» EXCERPT TO READ:
BEGIN

OPINION

Isn't that cool?

"Isn't that cool?" Kyle Parker asks.

I will hear that expression numerous times as I tour the new Arkansas College of Osteopathic Medicine at Chaffee Crossing in Fort Smith. Parker has the enthusiasm of a boy showing off his new bicycle. But this isn't a toy. The college and Parker's plans for the future have the potential of transforming Fort Smith from the manufacturing center of the state to a place where science, technology and intellectual capital play leading roles. In late 2009, Sparks Health System was sold for $136 million to a company then known as Health Management Associates. Once liabilities were settled, the hospital's foundation had more than $60 million to invest.

"Those of us on the board began asking what we could do to improve the health of people in this state," Parker says as he eats lunch in his spacious office. "The thing we were told over and over is that we should begin a school of osteopathic medicine and then place our graduates in towns throughout Arkansas. We then began to visit schools across the country. We asked the heads of those schools what they would do differently if they were starting from scratch. That led us to build one of the most modern medical schools in the world."

Osteopathic physicians (also known as D.O.s) can become fully licensed physicians who are able to practice medicine and surgery in all 50 states. Their training is much the same as that given to the medical doctors coming out of schools such as the University of Arkansas for Medical Sciences at Little Rock with the exception of an increased emphasis in schools of osteopathic medicine on the physical manipulation of muscle tissue and bones. In August, the Arkansas College of Osteopathic Medicine welcomed its first class of 162 students.

END

» REQUIRED TASKS:
1. Transcribe the passage of the column on the Arkansas College of Osteopathic Medicine that begins with the words "I will hear" and ends with "million to invest.".
2. Pick up the column on the Arkansas College of Osteopathic Medicine after its final sentence and carry it forward.

» INFORMATION PROVIDED:
BEGIN

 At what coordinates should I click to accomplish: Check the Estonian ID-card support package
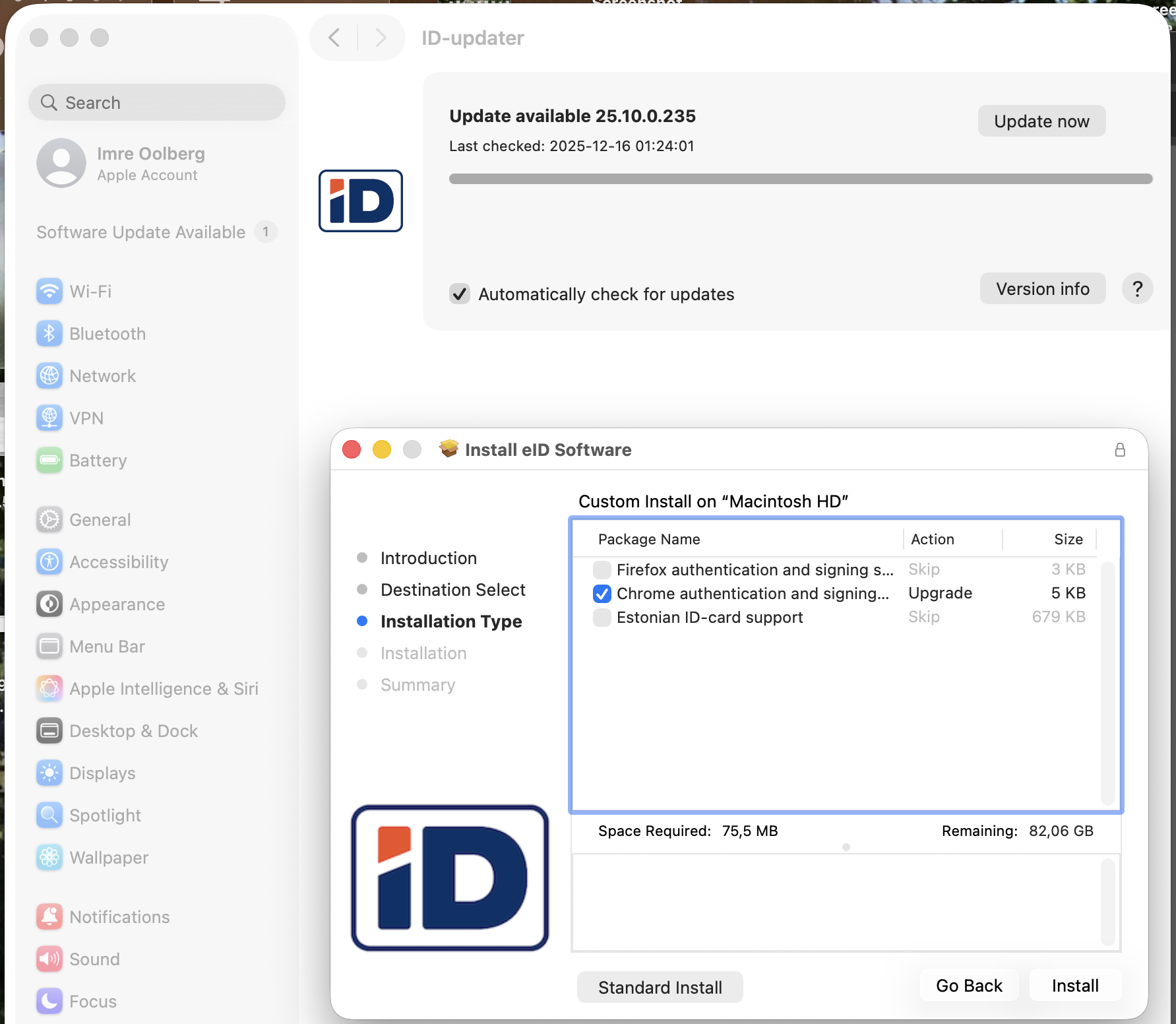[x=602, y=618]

END
BEGIN

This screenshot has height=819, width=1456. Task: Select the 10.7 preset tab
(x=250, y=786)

END
BEGIN

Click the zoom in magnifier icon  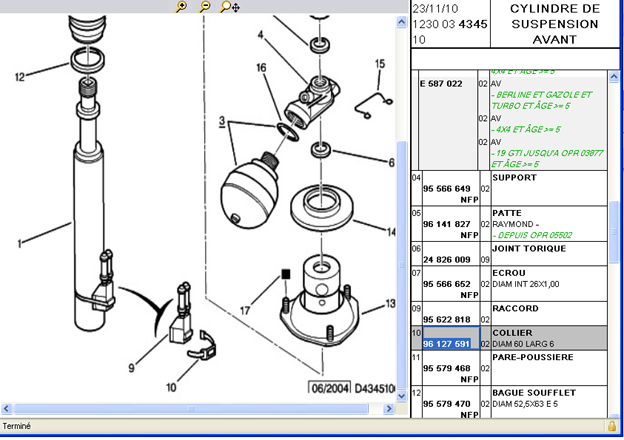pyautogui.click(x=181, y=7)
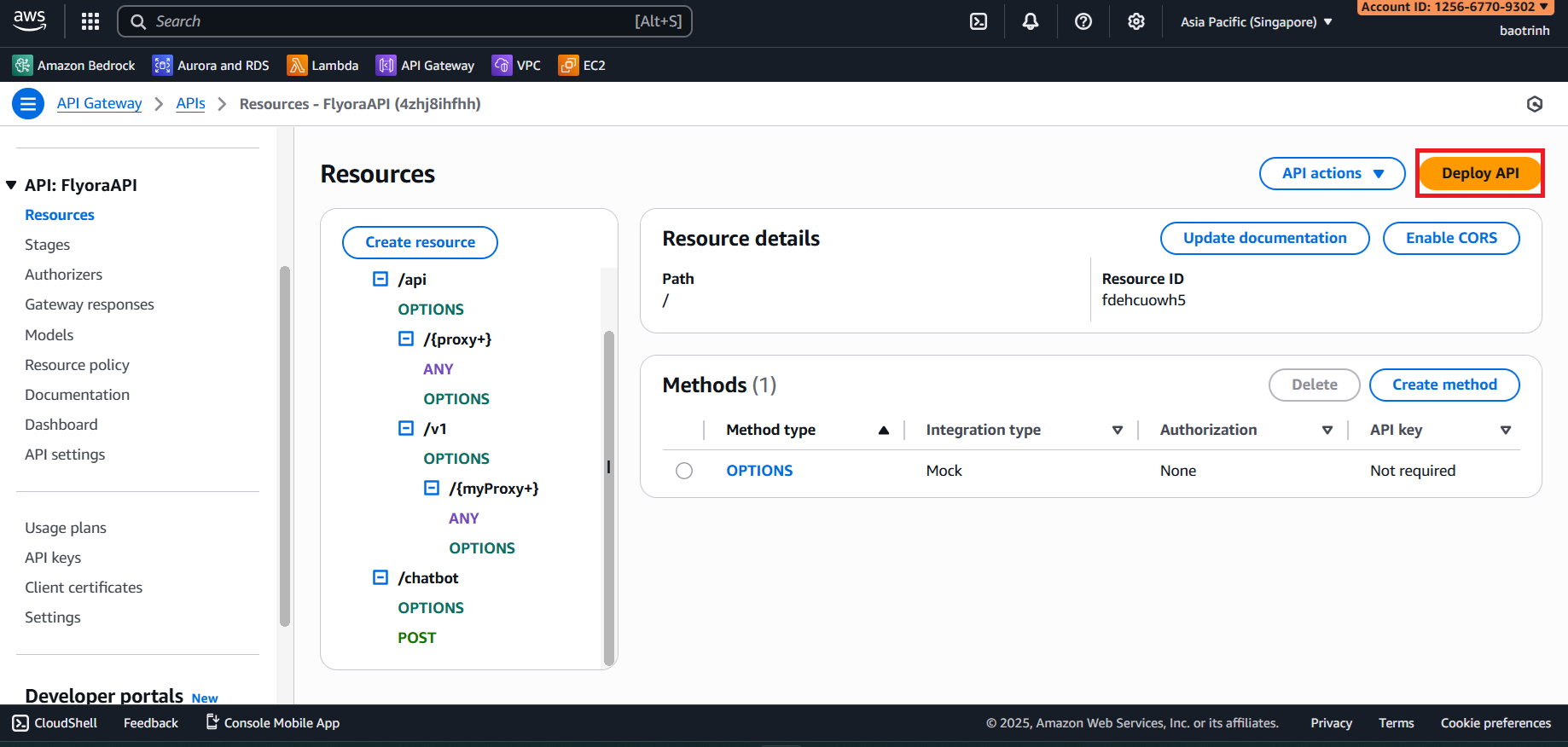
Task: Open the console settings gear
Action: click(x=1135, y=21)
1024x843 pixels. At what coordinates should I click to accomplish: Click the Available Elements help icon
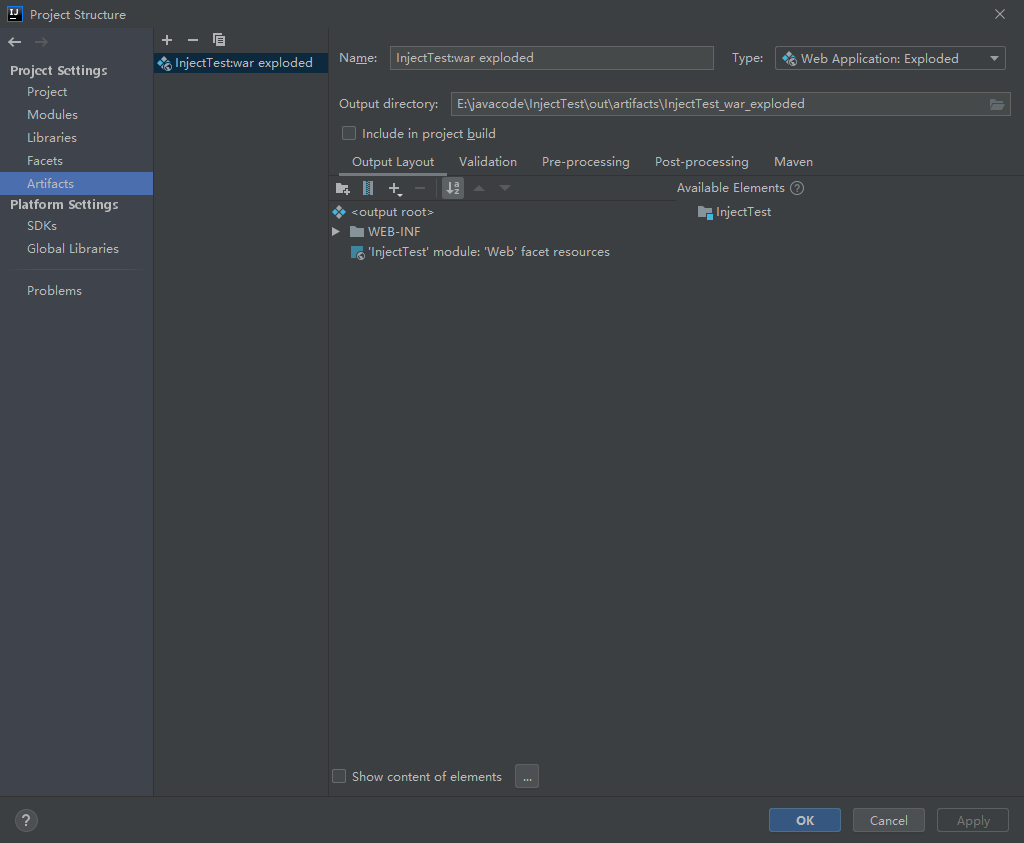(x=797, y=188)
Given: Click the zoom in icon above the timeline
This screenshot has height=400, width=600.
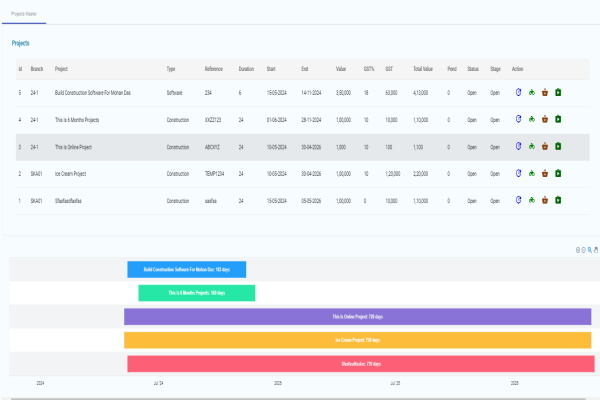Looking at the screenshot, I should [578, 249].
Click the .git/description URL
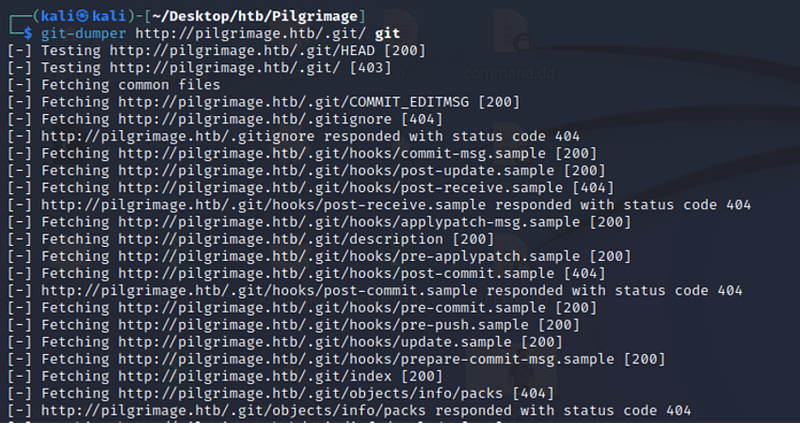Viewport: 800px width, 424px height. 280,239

END

» ANSWERS FOR THE TASKS:
1.
I will hear that expression numerous times as I tour the new Arkansas College of Osteopathic Medicine at Chaffee Crossing in Fort Smith. Parker has the enthusiasm of a boy showing off his new bicycle. But this isn't a toy. The college and Parker's plans for the future have the potential of transforming Fort Smith from the manufacturing center of the state to a place where science, technology and intellectual capital play leading roles. In late 2009, Sparks Health System was sold for $136 million to a company then known as Health Management Associates. Once liabilities were settled, the hospital's foundation had more than $60 million to invest.

2.
Parker, a 1980 graduate of Arkansas Tech University at Russellville, received his law degree from the Franklin Pierce Law Center in New Hampshire in 1985. A technology buff, Parker wrote the first artificial intelligence software ever granted a registered copyright for the legal profession while still in law school. In 1989, he digitized Arkansas legal case opinions along with statutory and regulatory laws and released a legal CD-ROM known as CaseBase. By 1994, he had created the first searchable legal information Internet site at loislaw.com. His company LOIS (for Law Office Information Systems) grew to almost 700 employees and went public in 1999. The company helped revolutionize legal research. In 2001, it was sold to an Amsterdam-based publishing company. LOIS clients included more than 23,000 law firms, every accredited law school in the country, and most courts. Parker joined the publishing company Wolters Kluwer as its executive vice president of business development and strategic planning.

Tired of the corporate rat race, Parker entered higher education in 2009 as vice chancellor of technology at the University of Arkansas at Fort Smith. He became the school's vice chancellor of operations a year later. Parker is now the president and chief executive officer of Arkansas Colleges of Health Education, the parent of the Arkansas College of Osteopathic Medicine. He has ambitious development plans for the 228-acre tract on which the first college sits.

An anonymous $15 million gift that was announced earlier this year will allow for construction of a second building where Parker hopes to offer physician assistant, therapeutic doctoral and other master's and doctoral degrees.

An 84-unit apartment complex, wired so that students can watch classes from their bedrooms when they're sick, is adjacent to the medical school. Parker says it filled up in five days. He wants to use the concepts of new urbanism to design additional walkable neighborhoods.

"There are 28 states represented in this first class," he says. "We're about 54 percent male and 46 percent female with an average age of 26. More than 20 percent of them were the first generation in their families to attend college."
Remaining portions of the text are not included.